Ministers warned over cuts as teachers claim 'crisis point' in child mental health
Teachers have taken aim at school funding cuts as they claimed mental health problems among children were reaching a "crisis point".
An overwhelming 83% of teachers, school leaders and support staff said the problem had increased over the past two years, according to a survey from the National Education Union.
They said their own workload, as well as limited access to support services and an "exam factory" culture, were stopping kids getting the help they need.
One respondent said the underfunding of schools' and external mental health services was a "slow-motion car crash" for young people.
Over 80% of staff working in primary and secondary schools acknowledged there had been an incease in children with mental health problems in the past two years, while 90% of college staff reported the rise.
Another teacher who took part in the survey, said: "Sats pressure and general expectations are taking their toll on more vulnerable pupils. We have 9-year-olds talking about suicide."
The survey of over 8,600 school staff found fewer than 30% of schools had a nurse, while only 12% had a trained mental health first aider.
"I spend most lunchtimes and 40% of my time nurturing children experiencing a range of mental health issues," said one respondent.
"I am currently working with 15 children who have been bereaved, have anxiety, have PTSD or a parent with a terminal/life threatening illness."
Meanwhile, another unnamed respondent told the NEU the mental health first aider scheme, backed by the Government, was "lip service" compared with full mental health professionals.

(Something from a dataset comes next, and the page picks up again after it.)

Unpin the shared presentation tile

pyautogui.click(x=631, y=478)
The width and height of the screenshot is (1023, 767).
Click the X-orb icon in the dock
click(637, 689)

They added: "Seven members of staff trained - nothing we didn't already know and it does not make us mental health practioners! Massive myth."

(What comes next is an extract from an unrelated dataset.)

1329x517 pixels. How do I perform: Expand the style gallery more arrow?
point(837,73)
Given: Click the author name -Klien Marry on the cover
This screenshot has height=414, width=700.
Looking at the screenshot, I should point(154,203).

'TERRIBLE AND DESTRUCTIVE'
Kevin Courtney, joint general secretary of the National Education Union, said teachers had offered "alarming reports of a growing crisis in our schools and society".
He added: "It is very clear that this Government's policies on education and school funding are contributing to a terrible and destructive situation for young people and the education workforce.
"Schools can't solve this alone and Government's underfunding of public services is damaging the next generation from an early age."
A spokesperson for the Department of Education, said: “Mental health is just as important as physical health and should be treated as such.
“That is why the Education Secretary has made children's mental health a key priority for this government; and through our new compulsory health education all children will be taught how to look after their mental wellbeing and recognise when classmates are struggling.
“We are investing more in mental health support - with an additional £2.3bn a year being spent by 2023 -24. This means that by 2023/24 an extra 345,000 children and young people up the age of 25 will benefit from a range of services, including new support teams that will provide additional trained staff to work directly with schools and colleges.”